元ドラ1の前イタ飯シェフが指導。福井工大1年が全国で圧巻投球を披露


 なぜなら、野球関係者と店に行った時、ひと通り料理を出し終えると調理場から出てきて、私たちの”野球談義”をやや離れたところから聞いている。それも、ただ聞いているのではなく、いつその話に加わってやろうかと、その頃合を見計らっている様子が見え見えで、いったん参戦するや、穏やかさのなかにも熱を帯び、身ぶり手ぶり、野球話が止まらない。
 店にうかがうたびにそんな感じで、食事の後半はいつも”水尾嘉孝野球教室”状態になっていた。

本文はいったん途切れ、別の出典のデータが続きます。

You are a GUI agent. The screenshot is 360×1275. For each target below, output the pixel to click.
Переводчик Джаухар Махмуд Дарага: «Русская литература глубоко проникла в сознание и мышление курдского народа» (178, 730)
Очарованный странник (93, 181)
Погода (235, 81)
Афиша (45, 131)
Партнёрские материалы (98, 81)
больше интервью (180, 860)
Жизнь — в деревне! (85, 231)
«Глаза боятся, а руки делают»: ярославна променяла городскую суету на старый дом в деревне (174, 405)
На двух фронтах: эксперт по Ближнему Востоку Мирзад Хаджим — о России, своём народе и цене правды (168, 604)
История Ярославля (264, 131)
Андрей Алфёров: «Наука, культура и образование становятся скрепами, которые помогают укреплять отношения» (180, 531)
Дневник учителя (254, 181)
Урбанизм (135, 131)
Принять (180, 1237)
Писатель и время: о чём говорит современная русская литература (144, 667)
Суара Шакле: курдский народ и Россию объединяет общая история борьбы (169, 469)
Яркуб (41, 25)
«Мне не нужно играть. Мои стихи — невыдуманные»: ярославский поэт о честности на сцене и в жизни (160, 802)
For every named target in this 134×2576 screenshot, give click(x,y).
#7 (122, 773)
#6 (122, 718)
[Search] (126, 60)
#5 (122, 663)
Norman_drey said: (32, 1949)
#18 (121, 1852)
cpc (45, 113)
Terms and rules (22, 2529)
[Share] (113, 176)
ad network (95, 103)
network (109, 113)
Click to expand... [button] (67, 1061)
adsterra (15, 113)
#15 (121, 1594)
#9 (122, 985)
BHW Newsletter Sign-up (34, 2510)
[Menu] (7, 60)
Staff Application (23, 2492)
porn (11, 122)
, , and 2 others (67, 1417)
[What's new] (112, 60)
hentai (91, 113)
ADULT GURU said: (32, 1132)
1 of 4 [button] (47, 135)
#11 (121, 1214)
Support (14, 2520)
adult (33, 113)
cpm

「1年生なんですけど、誰が見ても立派なエースです。135キロぐらいの力感で140キロ台のスピードをコンスタントに出しますし、カーブで簡単にストライクが取れる。なにより物怖じしないのがいいですね。ランナーを背負ってからの落ち着いた投げっぷりは、ほんと見ていて頼もしいです」
 全日本大学野球選手権初戦(福井工業大×上武大)の試合前、水尾コーチはこの日先発のマウンドに上がる183センチの1年生右腕について教えてくれた。
 その水尾コーチの愛弟子である立石健が、全国大会常連の上武大に対して7回2失点、被安打3、奪三振7の好投を見せ、”金星”の立役者となった。
 初回からいつも投げているような顔で、初めての東京ドームのマウンドを楽しんでいるように見えた。